Do this: Substitute "text box" for "textarea" in the items from the line with "Viewport: 1120px width, 800px height." up to and including the line with "Looking at the screenshot, I should pos(695,280).". Give back only those lines, with nothing else changed.

[A run of items]
"""
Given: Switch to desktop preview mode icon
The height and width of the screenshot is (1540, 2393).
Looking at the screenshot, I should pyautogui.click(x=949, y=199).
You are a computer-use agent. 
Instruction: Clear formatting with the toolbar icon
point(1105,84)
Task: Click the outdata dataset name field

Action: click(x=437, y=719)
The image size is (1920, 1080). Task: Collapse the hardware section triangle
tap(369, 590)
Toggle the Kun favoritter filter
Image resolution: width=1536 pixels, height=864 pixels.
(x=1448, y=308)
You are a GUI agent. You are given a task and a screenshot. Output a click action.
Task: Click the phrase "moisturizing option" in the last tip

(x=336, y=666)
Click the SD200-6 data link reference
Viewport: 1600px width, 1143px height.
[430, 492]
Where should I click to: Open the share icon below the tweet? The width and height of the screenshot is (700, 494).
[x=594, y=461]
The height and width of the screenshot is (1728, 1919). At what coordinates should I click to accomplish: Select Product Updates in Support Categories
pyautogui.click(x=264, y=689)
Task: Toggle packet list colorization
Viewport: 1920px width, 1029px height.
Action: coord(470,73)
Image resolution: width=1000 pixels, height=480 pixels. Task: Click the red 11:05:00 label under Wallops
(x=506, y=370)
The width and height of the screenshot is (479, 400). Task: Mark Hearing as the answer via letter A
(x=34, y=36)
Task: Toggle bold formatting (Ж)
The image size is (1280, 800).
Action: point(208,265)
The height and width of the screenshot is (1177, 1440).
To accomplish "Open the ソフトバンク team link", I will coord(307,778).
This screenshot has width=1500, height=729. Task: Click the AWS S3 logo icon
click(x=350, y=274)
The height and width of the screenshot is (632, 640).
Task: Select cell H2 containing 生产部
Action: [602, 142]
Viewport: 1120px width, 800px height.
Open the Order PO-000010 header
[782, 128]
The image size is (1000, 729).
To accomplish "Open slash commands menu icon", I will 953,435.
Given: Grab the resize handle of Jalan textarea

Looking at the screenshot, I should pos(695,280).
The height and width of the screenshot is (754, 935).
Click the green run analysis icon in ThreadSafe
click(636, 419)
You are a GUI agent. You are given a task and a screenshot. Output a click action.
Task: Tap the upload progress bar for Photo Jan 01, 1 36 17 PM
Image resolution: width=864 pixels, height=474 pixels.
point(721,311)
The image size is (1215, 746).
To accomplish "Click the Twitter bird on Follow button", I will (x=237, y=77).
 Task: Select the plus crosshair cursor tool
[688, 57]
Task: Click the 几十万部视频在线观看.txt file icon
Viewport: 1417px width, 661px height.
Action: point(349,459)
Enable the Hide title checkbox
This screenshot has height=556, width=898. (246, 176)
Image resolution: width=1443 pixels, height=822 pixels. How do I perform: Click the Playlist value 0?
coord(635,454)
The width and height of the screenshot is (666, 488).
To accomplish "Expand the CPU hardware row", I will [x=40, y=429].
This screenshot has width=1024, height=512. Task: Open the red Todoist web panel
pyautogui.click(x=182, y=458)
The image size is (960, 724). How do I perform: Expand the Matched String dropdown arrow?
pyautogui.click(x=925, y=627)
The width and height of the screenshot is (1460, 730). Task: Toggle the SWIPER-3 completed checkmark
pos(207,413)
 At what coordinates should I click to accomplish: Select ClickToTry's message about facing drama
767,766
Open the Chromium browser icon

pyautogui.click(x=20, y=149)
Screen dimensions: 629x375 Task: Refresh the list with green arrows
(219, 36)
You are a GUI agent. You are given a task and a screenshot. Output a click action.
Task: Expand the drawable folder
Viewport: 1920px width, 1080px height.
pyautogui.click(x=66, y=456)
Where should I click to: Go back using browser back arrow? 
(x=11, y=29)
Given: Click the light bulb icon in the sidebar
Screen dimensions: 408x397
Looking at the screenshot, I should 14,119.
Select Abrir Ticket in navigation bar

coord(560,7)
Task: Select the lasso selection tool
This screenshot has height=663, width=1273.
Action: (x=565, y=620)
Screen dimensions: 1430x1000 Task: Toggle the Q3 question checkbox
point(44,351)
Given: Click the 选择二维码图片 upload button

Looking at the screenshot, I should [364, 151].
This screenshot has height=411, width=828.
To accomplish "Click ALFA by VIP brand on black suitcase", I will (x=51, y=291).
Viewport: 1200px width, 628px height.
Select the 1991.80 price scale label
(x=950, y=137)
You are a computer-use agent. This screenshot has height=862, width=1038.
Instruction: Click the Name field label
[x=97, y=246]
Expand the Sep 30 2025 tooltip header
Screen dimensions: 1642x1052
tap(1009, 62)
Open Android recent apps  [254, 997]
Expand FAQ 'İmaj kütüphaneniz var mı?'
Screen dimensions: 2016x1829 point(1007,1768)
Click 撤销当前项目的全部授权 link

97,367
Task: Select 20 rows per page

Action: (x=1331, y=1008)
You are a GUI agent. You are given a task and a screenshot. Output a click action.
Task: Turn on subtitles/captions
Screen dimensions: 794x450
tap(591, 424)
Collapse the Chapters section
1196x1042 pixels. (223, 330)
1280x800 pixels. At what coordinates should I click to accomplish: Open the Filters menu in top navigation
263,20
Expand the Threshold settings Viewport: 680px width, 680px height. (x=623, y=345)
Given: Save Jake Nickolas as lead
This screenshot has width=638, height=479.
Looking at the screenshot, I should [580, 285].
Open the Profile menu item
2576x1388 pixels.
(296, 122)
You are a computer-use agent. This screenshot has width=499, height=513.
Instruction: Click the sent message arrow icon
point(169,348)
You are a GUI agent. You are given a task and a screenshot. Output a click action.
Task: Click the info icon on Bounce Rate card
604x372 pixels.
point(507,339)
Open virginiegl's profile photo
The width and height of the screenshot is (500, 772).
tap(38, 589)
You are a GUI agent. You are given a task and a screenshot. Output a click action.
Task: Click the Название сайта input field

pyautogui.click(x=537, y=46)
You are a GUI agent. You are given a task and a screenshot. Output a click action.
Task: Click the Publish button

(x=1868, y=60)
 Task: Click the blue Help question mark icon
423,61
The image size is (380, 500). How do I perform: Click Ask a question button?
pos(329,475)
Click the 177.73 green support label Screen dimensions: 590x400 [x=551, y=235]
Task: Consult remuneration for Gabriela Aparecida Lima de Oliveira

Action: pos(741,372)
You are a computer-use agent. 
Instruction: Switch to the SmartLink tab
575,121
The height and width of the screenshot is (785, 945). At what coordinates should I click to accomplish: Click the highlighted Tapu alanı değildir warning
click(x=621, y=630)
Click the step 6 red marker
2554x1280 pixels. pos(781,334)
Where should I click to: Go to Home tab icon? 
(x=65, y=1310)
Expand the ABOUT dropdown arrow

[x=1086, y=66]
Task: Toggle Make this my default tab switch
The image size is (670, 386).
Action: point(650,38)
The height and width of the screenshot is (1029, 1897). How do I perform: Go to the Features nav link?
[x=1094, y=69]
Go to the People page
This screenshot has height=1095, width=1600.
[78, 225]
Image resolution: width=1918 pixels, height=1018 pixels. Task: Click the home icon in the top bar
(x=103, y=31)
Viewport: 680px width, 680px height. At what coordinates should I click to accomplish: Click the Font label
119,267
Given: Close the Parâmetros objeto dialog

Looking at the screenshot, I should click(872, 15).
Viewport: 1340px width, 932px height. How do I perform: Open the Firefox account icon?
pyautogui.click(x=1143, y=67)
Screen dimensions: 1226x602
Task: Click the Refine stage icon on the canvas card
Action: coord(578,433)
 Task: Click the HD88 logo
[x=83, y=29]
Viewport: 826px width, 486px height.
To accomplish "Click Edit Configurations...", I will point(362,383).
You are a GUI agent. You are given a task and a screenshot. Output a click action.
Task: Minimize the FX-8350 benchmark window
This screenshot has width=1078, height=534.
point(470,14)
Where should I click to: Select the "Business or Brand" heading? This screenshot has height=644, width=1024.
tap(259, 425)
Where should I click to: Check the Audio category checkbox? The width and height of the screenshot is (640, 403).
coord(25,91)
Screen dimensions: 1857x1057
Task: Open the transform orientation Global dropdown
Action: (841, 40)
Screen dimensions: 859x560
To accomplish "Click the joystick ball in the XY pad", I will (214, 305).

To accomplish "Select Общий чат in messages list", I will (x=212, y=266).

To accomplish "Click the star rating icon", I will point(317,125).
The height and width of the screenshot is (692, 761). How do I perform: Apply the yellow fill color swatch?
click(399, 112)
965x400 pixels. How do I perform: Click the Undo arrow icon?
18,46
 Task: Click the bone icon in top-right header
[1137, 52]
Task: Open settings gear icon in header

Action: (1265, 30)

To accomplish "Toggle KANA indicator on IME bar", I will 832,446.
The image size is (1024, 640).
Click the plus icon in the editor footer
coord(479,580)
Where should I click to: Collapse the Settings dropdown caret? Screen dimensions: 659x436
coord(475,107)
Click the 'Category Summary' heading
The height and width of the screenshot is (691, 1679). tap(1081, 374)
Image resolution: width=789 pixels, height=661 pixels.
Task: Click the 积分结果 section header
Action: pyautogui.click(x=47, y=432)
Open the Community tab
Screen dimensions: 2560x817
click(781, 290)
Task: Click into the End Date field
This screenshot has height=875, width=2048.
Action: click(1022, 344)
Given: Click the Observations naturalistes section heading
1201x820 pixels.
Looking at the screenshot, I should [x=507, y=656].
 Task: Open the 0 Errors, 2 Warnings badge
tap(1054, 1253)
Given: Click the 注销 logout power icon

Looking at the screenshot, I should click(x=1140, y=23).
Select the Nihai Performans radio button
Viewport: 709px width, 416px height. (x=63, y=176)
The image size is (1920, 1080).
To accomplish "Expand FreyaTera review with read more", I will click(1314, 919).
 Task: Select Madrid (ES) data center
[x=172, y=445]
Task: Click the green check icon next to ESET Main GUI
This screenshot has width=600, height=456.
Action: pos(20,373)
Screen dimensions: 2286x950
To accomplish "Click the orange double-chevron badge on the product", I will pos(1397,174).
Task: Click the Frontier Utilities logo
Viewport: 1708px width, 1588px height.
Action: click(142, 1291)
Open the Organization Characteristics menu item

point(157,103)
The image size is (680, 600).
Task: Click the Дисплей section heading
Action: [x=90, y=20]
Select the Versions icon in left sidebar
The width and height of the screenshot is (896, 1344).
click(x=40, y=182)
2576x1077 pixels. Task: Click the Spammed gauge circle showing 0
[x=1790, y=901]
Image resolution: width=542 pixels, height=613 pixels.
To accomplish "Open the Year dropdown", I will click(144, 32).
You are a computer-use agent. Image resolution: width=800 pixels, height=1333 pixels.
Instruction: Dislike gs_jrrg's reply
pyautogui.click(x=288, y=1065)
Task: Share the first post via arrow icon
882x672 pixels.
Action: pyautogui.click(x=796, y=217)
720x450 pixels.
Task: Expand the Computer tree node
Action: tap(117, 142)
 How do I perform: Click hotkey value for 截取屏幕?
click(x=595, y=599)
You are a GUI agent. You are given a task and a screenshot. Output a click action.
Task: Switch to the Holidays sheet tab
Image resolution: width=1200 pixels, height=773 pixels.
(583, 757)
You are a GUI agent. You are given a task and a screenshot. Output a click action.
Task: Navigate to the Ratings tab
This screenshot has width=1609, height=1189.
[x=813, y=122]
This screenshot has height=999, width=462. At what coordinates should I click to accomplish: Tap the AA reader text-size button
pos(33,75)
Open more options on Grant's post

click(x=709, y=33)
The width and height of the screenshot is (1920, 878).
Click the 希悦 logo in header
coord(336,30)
"""
Task result:
Viewport: 1120px width, 800px height.
Open the Order PO-000010 header
[782, 128]
The image size is (1000, 729).
To accomplish "Open slash commands menu icon", I will 953,435.
Given: Grab the resize handle of Jalan text box

Looking at the screenshot, I should pos(695,280).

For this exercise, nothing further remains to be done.